Hiding likes— Why Now?
Between January and June of 2019, Trust Insights, a marketing data firm, analyzed over 1.4 million Instagram posts. And it found that engagement has dropped. Users are posting on their grids less often, and often even deleting posts that don’t get enough likes. And that’s trouble for the photo-sharing app. MySpace will forever stand as a reminder that social media platforms don’t last forever. People will move on to the next big thing. Instagram has increasingly become a place for perfectly curated images,
cheesy captions, and people constantly promoting products. If Instagram can’t get ordinary users to go back to posting things they care about, it could potentially lead to the app’s downfall.
So let’s chat about how vanity metrics play into this. “Vanity metrics are metrics that make you look good to others but do not help you understand your own performance in a way that informs future strategies.” For example, when a user has 10,000 followers, but only gets 40 likes per image (well below the 1-3.5% average/good Instagram engagement rate.) That 10,000 number is not an indicator of the engagement of the followers of that page.
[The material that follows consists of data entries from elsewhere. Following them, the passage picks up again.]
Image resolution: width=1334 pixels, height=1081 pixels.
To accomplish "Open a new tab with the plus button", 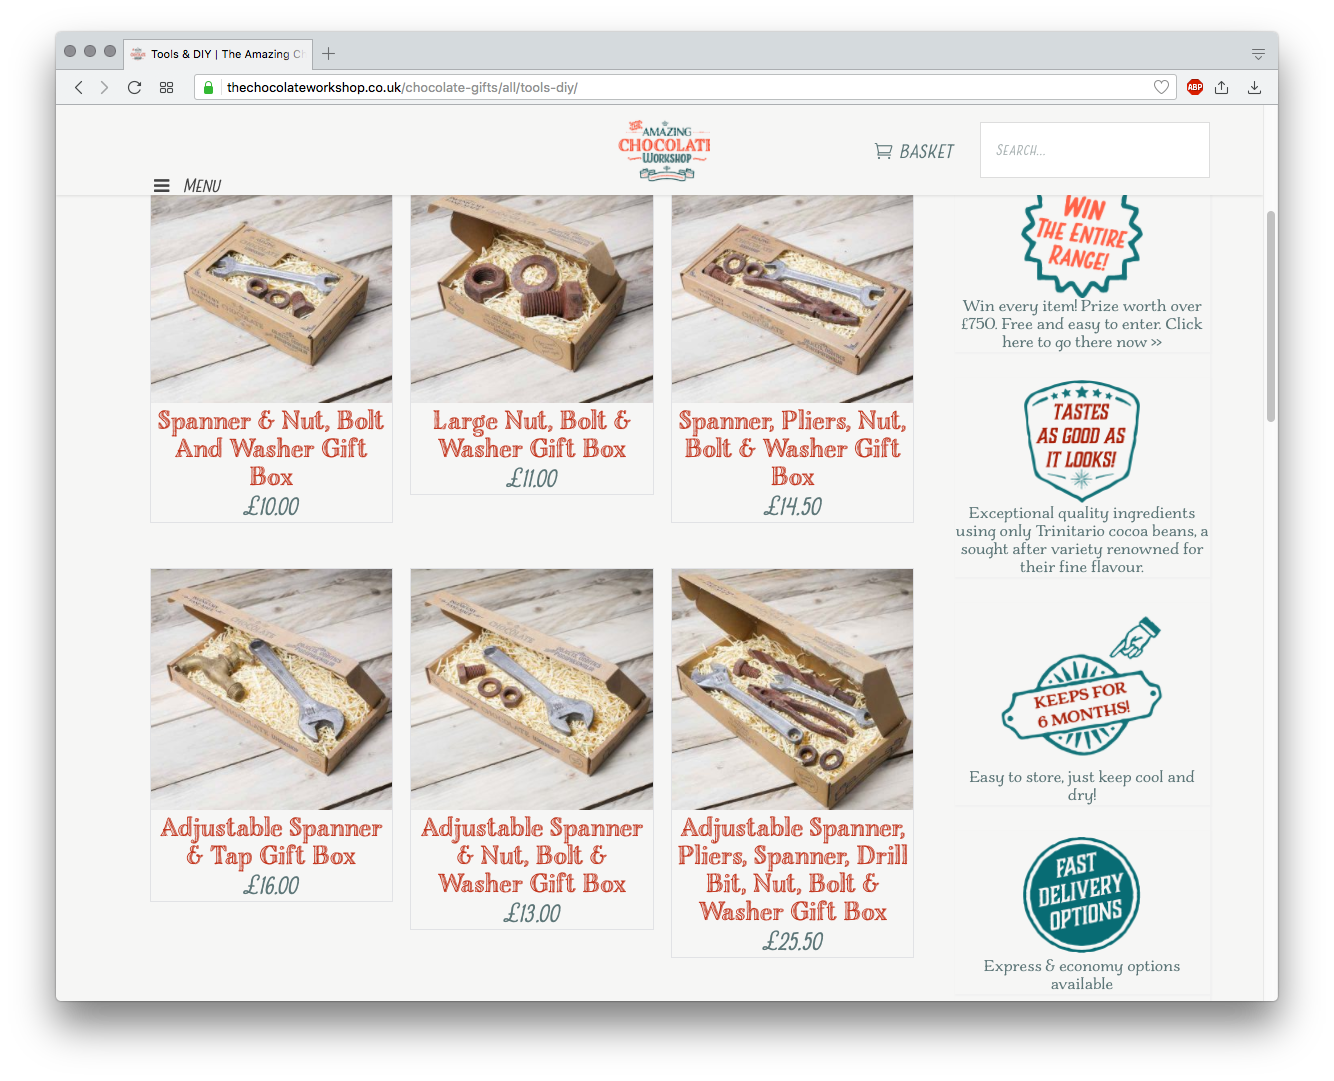I will click(x=328, y=53).
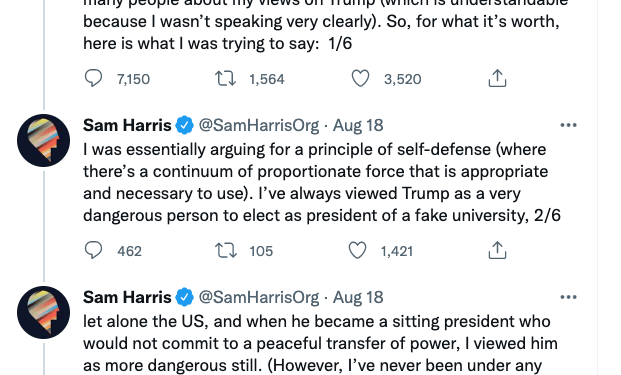Reply to the 1/6 tweet with 7,150 replies
This screenshot has height=375, width=621.
[x=93, y=78]
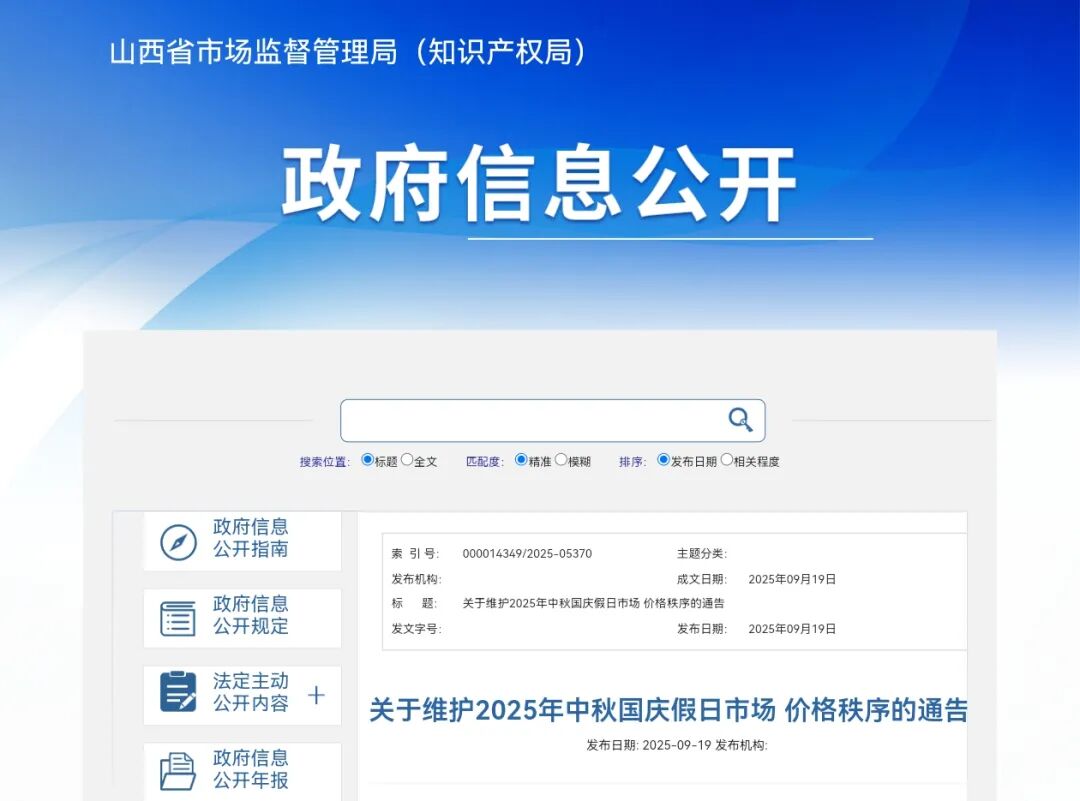
Task: Click the notice title link in the metadata table
Action: click(594, 602)
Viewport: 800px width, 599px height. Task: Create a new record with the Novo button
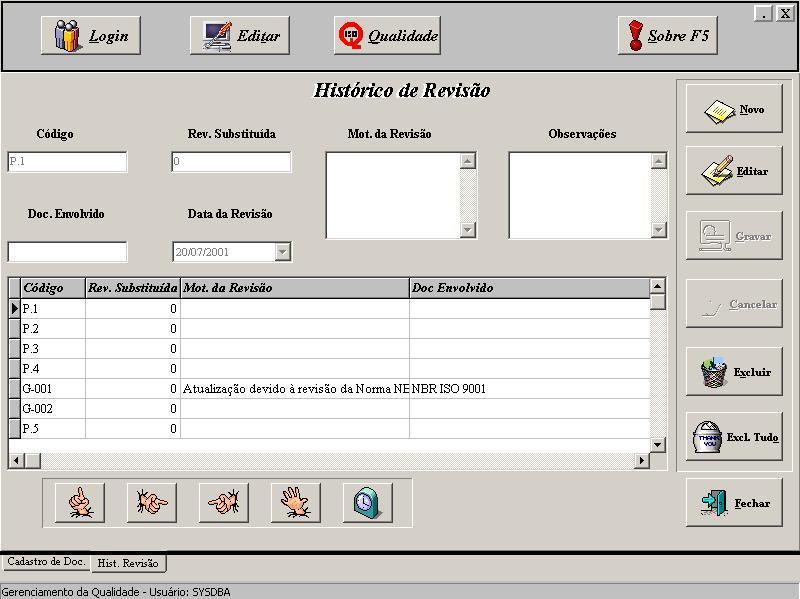point(734,109)
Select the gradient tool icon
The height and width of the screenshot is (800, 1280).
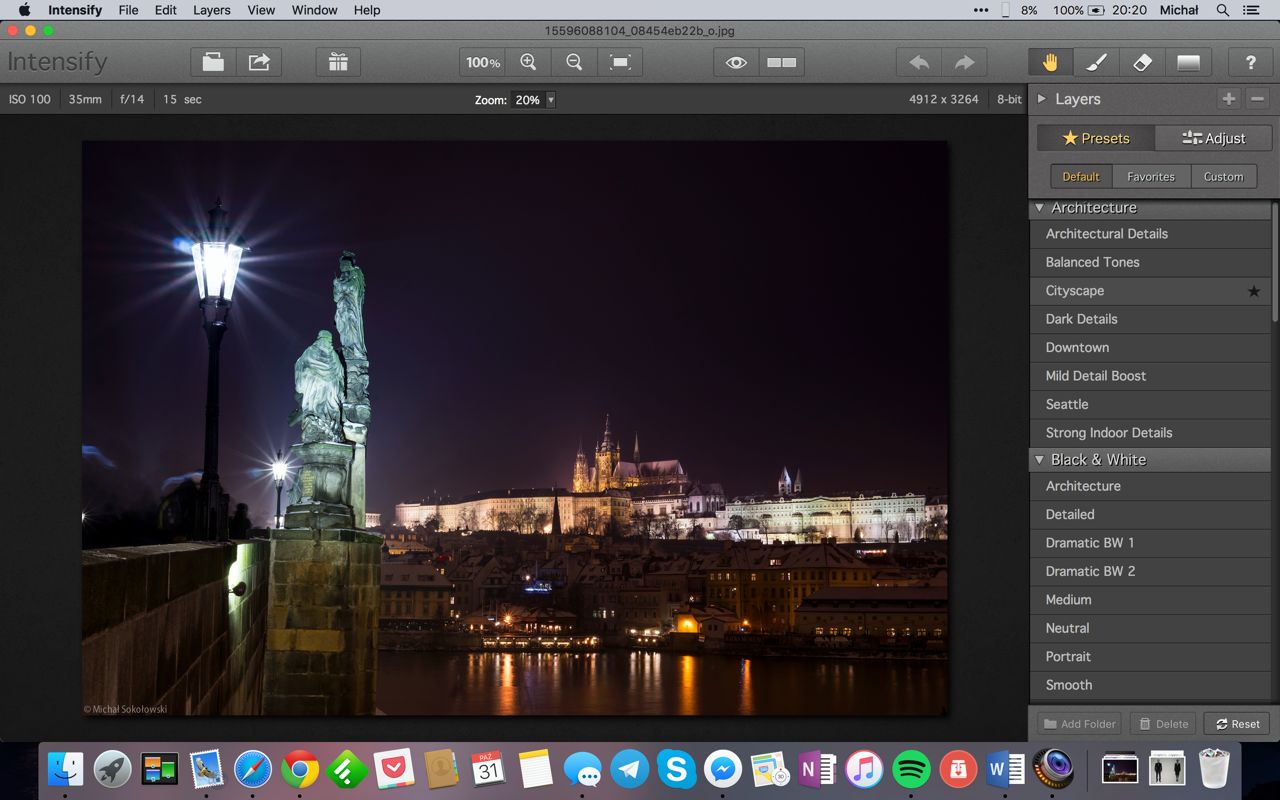tap(1188, 62)
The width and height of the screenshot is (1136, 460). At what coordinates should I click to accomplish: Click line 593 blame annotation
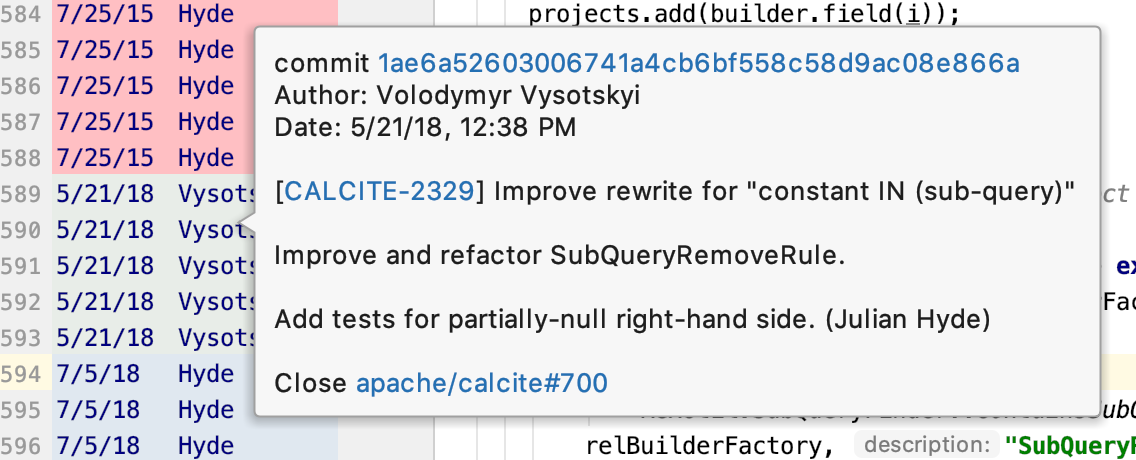(154, 338)
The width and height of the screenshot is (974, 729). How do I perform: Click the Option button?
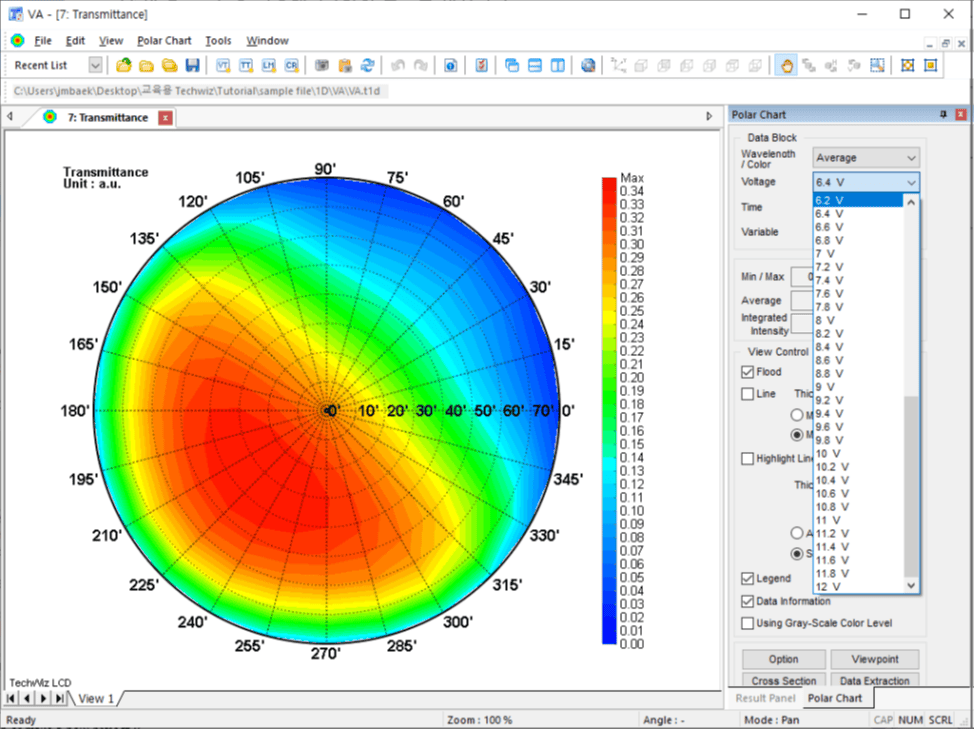coord(784,659)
So if a brand was looking at working with that account, and only looked at the “followers” metric, they wouldn’t have made a wise investment in working with that influencer.
If Instagram removes the vanity metrics, could that actually improve things for brands looking to work with influencers?
Influencers and how they may continue to work with brands
While some praised Instagram for their move to reduce the “high stakes” feeling users are experiencing when they post photos, others, particularly influencers, were immediately concerned with what that would mean for their businesses. Making them even more concerned, Mosseri said in an interview shortly after the announcement “We will make decisions that hurt the business if they help people’s wellbeing and health.” Which sounds admirable. But is the mental health of their users really the top priority of a massive company like Facebook? Maybe not.
Every week, millions of dollars pass from brands to influencers. And Instagram isn’t getting a cut of that. CNN, CNBC, and dozens of other sites have questioned if that isn’t the real motivation behind the change.
With likes no longer visible, brands can’t actually see how popular an influencer’s posts actually are. Sure, the influencer could send their metrics to the brand, but those could easily be doctored to look better. Could Instagram be setting itself up to be the necessary middle man? Perhaps, once likes are removed, Instagram will move to add a feature allowing brands to pay for verified stats of influencers. Or add a paid feature to connect brands and influencers to each other.
Sure, that might sound cynical, but as one CNN writer put it, “Facebook has been so hesitant [about many changes in favor of profit] that it seems an odd [about-face] for it to suddenly sacrifice profit for happiness. It’s not too big a stretch to imagine there’s more going on here than the (long overdue) moral awakening of social media.”
This could be a positive change for businesses
Despite the skepticism surrounding hiding likes, these changes actually might be the best thing Instagram could do for a business. If visible likes are removed, business owners will be able to focus on engagement that will lead to more customers. Engagement that gets people actually talking, like comments, DMs, shares, and saves. People who are willing to genuinely engage are more likely to buy, so this change has the potential to be great for businesses. And whether or not it’s the cause for change, the removal of like views to individual users are likely to be a positive change as well.
Mosseri has returned to this over and over again. By hiding likes,“The idea is to try and depressurize Instagram, to make it less of a competition, give people more space to focus on connecting with the people they love and the things that inspire them.” And even if that’s not the actual motivator behind the change, the average user may still benefit as a result.